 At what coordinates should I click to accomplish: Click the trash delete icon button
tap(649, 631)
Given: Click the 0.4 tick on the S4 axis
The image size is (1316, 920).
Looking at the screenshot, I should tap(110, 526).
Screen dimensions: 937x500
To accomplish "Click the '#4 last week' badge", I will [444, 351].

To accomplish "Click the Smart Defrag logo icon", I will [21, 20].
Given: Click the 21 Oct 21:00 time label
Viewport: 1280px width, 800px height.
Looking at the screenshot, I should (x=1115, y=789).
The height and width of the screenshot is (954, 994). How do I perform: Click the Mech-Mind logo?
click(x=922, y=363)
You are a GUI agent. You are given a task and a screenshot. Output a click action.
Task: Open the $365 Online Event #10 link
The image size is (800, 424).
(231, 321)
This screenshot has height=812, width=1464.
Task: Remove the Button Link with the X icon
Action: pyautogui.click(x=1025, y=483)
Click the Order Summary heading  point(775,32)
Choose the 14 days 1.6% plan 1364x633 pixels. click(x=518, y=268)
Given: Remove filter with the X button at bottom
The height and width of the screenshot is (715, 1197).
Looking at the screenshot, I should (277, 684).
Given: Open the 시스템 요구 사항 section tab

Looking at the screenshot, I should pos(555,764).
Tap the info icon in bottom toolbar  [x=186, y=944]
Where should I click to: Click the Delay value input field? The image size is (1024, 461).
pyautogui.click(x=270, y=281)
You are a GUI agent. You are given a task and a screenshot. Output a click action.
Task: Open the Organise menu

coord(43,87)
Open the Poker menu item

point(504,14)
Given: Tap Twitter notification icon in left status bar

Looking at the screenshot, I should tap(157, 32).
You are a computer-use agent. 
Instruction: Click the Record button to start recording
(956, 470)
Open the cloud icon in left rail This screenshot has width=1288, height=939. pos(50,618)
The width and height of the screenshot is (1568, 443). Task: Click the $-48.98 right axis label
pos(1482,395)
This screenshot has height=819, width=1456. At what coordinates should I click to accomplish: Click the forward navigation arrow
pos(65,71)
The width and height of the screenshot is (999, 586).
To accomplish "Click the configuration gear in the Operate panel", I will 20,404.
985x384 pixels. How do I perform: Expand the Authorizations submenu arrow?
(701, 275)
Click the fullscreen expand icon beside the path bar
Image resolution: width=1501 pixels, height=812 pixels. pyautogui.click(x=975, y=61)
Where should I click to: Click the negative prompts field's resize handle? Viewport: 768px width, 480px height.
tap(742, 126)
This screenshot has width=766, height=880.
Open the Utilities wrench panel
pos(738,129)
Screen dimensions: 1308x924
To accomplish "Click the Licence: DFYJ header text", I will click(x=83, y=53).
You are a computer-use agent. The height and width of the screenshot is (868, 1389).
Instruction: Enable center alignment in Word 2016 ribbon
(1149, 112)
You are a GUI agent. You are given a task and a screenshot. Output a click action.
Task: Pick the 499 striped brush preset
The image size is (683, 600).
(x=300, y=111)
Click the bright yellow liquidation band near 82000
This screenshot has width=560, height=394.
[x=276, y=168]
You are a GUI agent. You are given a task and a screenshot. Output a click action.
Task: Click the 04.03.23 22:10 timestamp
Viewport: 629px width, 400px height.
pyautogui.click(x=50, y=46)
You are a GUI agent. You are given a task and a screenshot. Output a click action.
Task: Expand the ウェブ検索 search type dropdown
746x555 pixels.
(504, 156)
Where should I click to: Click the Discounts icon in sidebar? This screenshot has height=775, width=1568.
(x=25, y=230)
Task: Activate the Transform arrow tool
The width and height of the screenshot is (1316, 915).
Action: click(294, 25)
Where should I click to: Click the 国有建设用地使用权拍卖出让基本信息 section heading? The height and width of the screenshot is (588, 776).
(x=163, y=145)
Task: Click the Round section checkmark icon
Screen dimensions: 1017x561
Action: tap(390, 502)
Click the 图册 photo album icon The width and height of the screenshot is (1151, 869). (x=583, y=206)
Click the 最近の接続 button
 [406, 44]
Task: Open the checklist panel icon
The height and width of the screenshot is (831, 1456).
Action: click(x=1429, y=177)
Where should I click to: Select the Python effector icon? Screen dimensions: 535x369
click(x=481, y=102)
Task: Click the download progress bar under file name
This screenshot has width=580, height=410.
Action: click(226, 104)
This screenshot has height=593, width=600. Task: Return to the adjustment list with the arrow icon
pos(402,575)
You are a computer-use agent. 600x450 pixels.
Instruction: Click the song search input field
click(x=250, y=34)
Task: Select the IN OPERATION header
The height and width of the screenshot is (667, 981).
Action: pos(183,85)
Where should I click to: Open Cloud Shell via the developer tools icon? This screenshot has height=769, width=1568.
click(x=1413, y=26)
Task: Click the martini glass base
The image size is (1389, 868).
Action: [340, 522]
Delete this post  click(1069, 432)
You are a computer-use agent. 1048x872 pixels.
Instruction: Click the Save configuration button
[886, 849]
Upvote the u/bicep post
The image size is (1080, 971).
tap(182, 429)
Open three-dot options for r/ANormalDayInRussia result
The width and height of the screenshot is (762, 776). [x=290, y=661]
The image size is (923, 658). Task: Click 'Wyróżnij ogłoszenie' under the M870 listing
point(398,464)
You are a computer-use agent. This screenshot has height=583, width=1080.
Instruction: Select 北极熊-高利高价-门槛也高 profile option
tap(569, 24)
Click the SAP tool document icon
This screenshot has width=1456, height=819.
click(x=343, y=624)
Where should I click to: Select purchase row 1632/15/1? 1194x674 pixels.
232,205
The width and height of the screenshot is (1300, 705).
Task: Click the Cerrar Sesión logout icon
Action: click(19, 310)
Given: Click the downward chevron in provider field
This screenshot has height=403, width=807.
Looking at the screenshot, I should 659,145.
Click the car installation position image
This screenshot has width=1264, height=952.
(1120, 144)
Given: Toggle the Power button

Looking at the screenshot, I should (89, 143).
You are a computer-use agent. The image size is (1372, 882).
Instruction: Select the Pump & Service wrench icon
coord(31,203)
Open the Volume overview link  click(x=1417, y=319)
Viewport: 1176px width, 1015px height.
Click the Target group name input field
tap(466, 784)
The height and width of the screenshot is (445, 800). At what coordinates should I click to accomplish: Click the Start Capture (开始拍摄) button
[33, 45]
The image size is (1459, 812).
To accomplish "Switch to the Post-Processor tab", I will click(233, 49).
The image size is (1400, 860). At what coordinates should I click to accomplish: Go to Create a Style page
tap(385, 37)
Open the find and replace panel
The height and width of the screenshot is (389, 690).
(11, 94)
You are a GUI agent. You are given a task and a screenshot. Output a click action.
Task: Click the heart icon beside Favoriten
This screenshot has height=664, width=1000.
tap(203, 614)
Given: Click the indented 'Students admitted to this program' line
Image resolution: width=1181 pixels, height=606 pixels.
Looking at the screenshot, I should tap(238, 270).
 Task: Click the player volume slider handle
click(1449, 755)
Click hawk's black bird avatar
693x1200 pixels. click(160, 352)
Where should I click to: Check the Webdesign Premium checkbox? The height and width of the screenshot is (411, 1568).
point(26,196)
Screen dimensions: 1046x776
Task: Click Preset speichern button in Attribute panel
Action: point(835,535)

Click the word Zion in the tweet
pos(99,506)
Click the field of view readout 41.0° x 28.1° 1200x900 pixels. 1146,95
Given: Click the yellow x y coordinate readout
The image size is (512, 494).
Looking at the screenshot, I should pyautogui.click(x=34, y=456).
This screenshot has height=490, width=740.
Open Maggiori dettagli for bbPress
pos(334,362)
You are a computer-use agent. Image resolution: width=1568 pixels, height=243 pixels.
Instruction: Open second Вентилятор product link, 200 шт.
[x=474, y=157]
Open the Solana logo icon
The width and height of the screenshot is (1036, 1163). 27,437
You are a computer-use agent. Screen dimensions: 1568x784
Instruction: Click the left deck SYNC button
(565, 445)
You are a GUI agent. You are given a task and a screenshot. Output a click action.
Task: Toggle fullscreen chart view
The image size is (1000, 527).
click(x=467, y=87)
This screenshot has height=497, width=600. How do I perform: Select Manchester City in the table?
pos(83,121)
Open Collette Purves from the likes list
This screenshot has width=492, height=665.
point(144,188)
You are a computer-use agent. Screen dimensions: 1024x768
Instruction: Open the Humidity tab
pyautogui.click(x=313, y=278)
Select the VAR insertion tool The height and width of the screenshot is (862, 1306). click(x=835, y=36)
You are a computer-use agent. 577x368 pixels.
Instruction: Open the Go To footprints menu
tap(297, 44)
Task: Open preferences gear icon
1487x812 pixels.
○ ○ ○ ○
- Problem to work on:
Please copy the rows verbatim, starting at the line containing "Screen dimensions: 937x500" and ending at the line containing "I will 20,404.".

- Result for this exercise:
Screen dimensions: 937x500
To accomplish "Click the '#4 last week' badge", I will [444, 351].

To accomplish "Click the Smart Defrag logo icon", I will [21, 20].
Given: Click the 21 Oct 21:00 time label
Viewport: 1280px width, 800px height.
Looking at the screenshot, I should (x=1115, y=789).
The height and width of the screenshot is (954, 994). How do I perform: Click the Mech-Mind logo?
click(x=922, y=363)
You are a GUI agent. You are given a task and a screenshot. Output a click action.
Task: Open the $365 Online Event #10 link
The image size is (800, 424).
(231, 321)
This screenshot has height=812, width=1464.
Task: Remove the Button Link with the X icon
Action: pyautogui.click(x=1025, y=483)
Click the Order Summary heading  point(775,32)
Choose the 14 days 1.6% plan 1364x633 pixels. click(x=518, y=268)
Given: Remove filter with the X button at bottom
The height and width of the screenshot is (715, 1197).
Looking at the screenshot, I should (277, 684).
Given: Open the 시스템 요구 사항 section tab

Looking at the screenshot, I should pos(555,764).
Tap the info icon in bottom toolbar  [x=186, y=944]
Where should I click to: Click the Delay value input field? The image size is (1024, 461).
pyautogui.click(x=270, y=281)
You are a GUI agent. You are given a task and a screenshot. Output a click action.
Task: Open the Organise menu

coord(43,87)
Open the Poker menu item

point(504,14)
Given: Tap Twitter notification icon in left status bar

Looking at the screenshot, I should tap(157, 32).
You are a computer-use agent. 
Instruction: Click the Record button to start recording
(956, 470)
Open the cloud icon in left rail This screenshot has width=1288, height=939. pos(50,618)
The width and height of the screenshot is (1568, 443). Task: Click the $-48.98 right axis label
pos(1482,395)
This screenshot has height=819, width=1456. At what coordinates should I click to accomplish: Click the forward navigation arrow
pos(65,71)
The width and height of the screenshot is (999, 586).
To accomplish "Click the configuration gear in the Operate panel", I will 20,404.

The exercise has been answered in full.